Login

Arquivos em 'Mercado' Category

Tecnologia no plantio da cana-de-açúcar

sexta-feira, 07/11/2008

Sei que a automação da lavoura não é um dos fortes do mercado de cachaça artesanal, até porque o processo – como o proprio nome diz – é artesanal. Porém com o crescimento do mercado e o aumento dos volumes produzidos, torna-se necessário a implementação de algumas práticas mecanizadas que em nada prejudicam a qualidade final da cachaça.

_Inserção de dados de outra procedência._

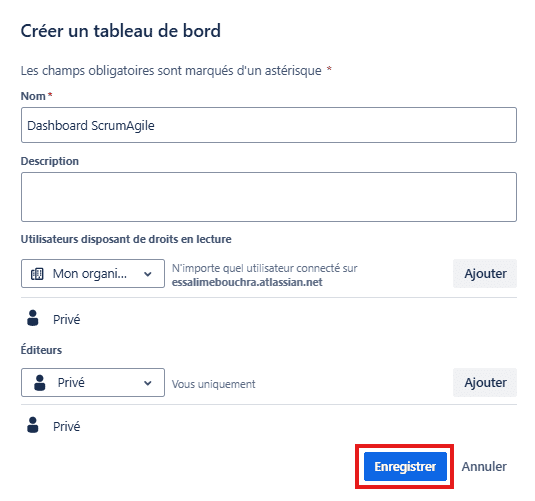This screenshot has width=535, height=501.
Task: Click the Description field label
Action: (50, 161)
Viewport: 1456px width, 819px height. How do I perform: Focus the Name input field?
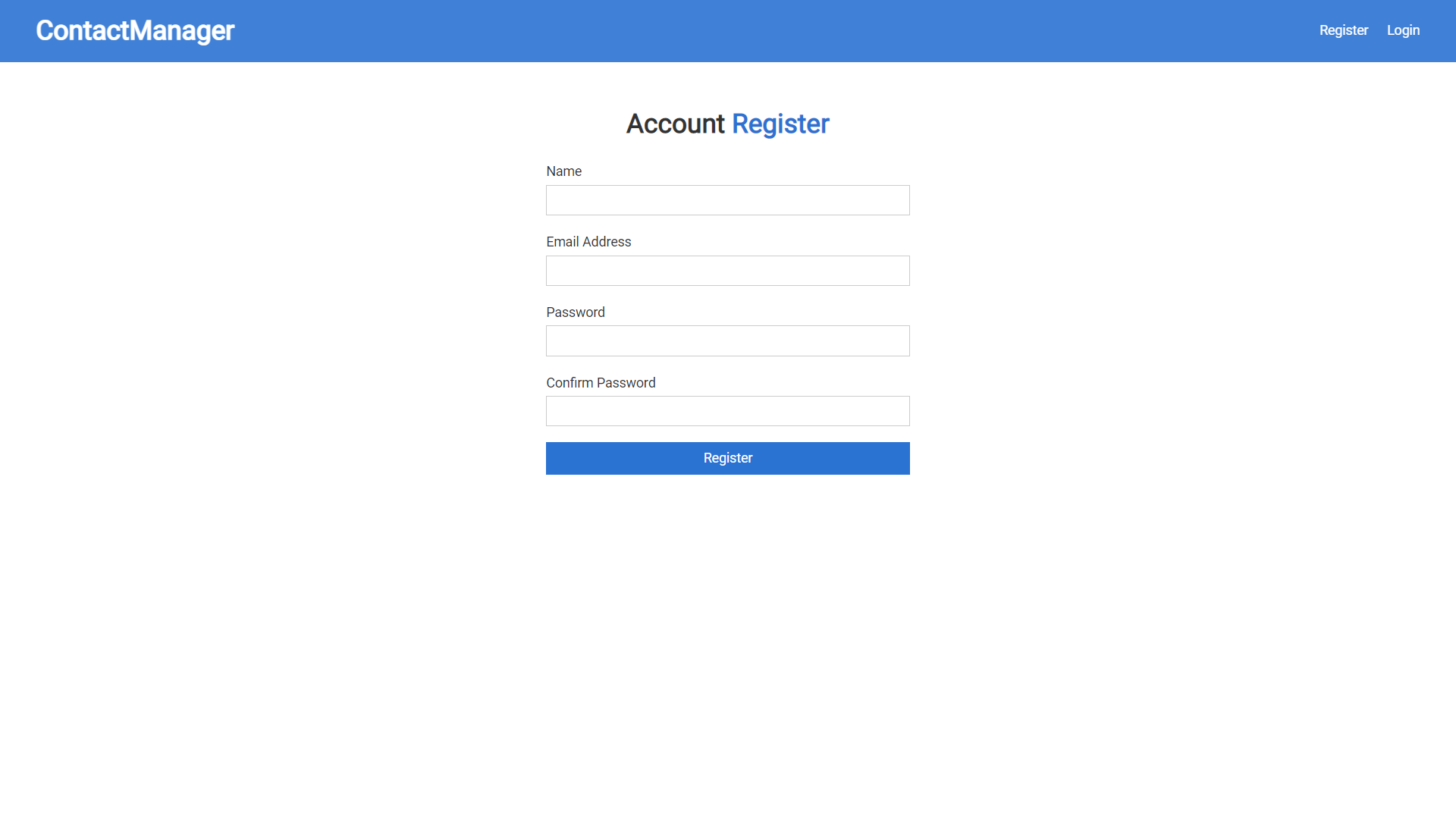[727, 200]
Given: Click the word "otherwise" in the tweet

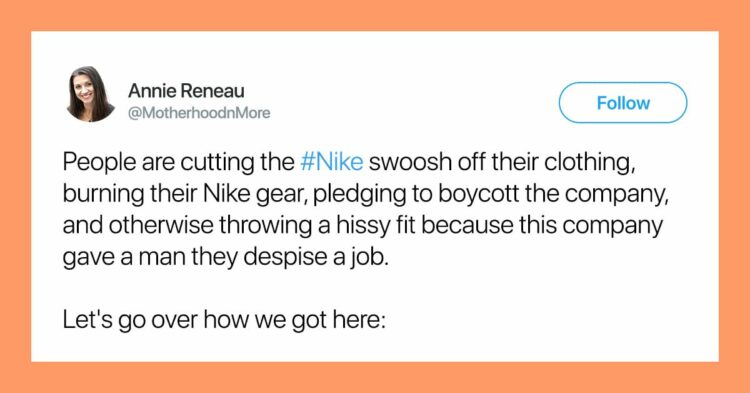Looking at the screenshot, I should coord(162,226).
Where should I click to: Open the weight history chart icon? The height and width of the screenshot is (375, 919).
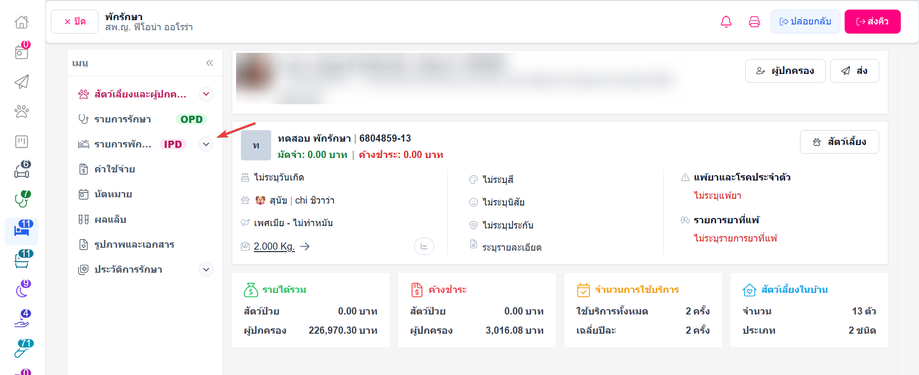[424, 247]
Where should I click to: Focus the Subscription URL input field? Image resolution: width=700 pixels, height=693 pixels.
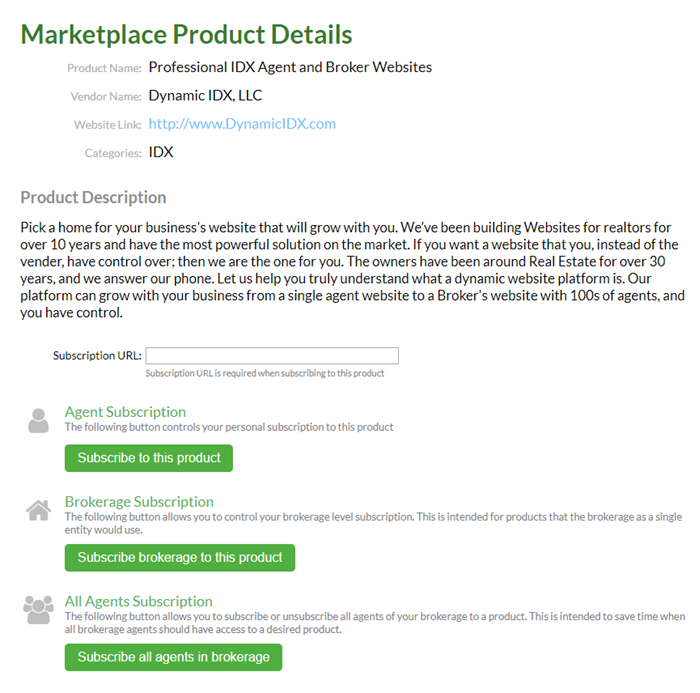(272, 356)
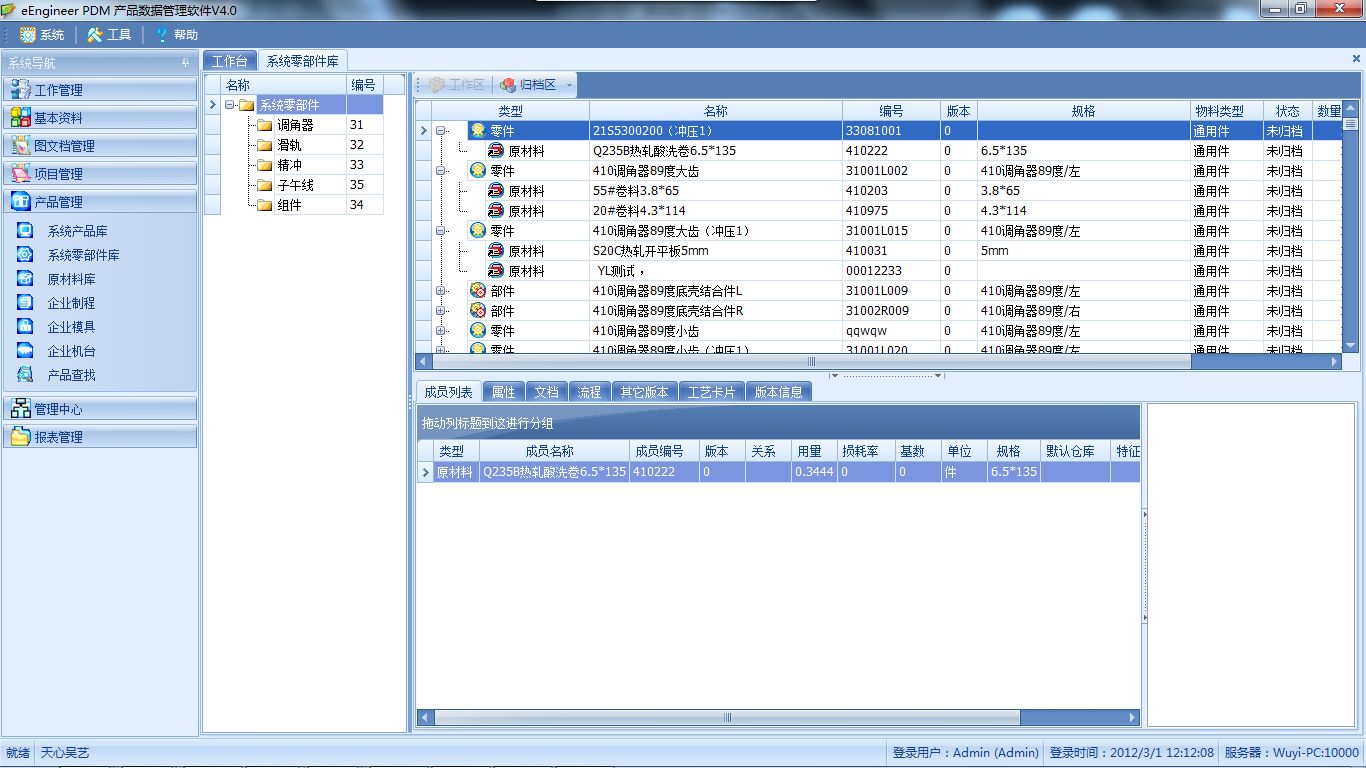1366x768 pixels.
Task: Open the 归档区 dropdown arrow
Action: [570, 85]

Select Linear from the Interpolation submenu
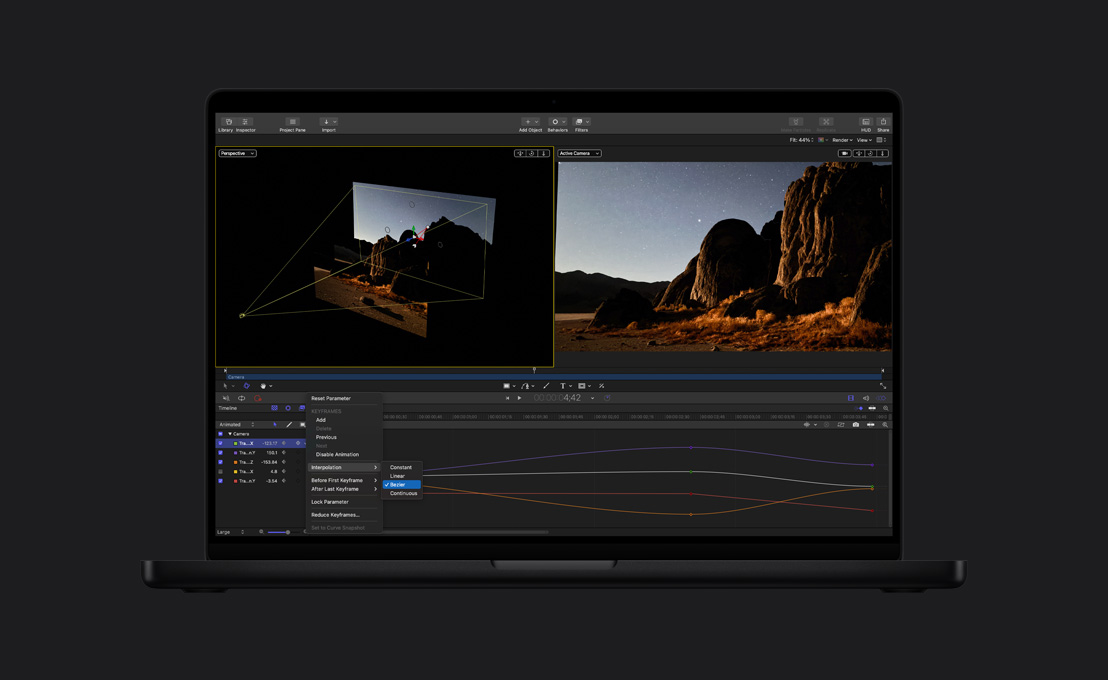click(400, 476)

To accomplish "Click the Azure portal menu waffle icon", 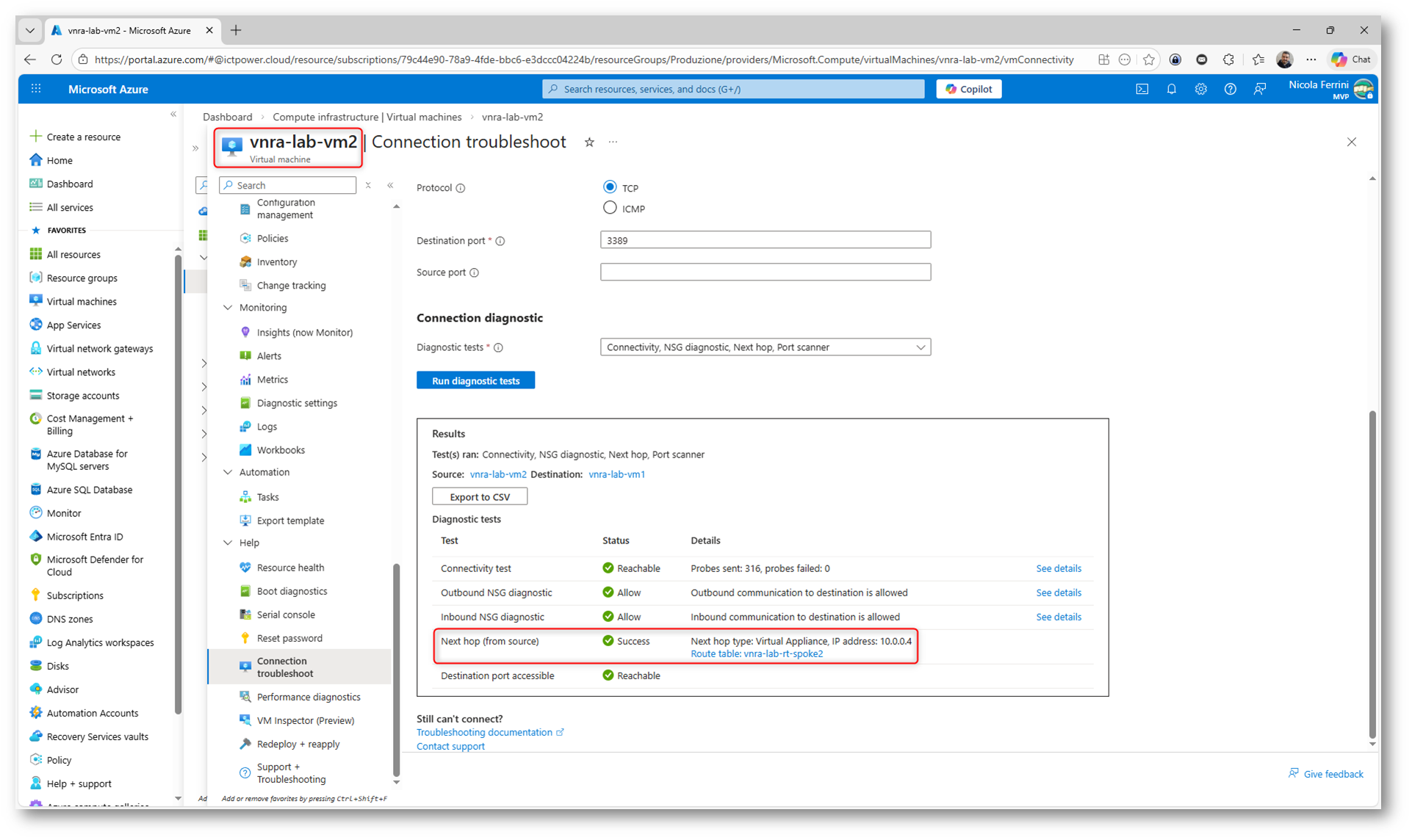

Um dos setores em que a tecnologia já está presente há algum tempo é o de mudas e o desenvolvimento de espécies de cana-de-açúcar que vem a atender necessidades diferenciadas de cada produtor ou região.

Esta semana foi publicado que a Syngenta, empresa multi-nacional de produção de sementes e defensivos, desenvolveu uma tecnologia para o plantio da cana que diminui em mais de 80% o tamanho das mudas utilizadas para o plantio / replantio da lavoura. De comos com 30 ou 40 cm, passamos a ter uma única gema com apenas 4 cm!!! Isso realmente representa um ganho de qualidade e agilidade no processo – pelo menos em teoria – impressionante.

Juntamente com essa nova tecnologia, chamada Plene, apresentada inicialmente para usineiros,  foi divulgado o desenvolvimento de novos equipamentos (plantadora) em parceria com a John Deere, tradicional fabricante de tratores.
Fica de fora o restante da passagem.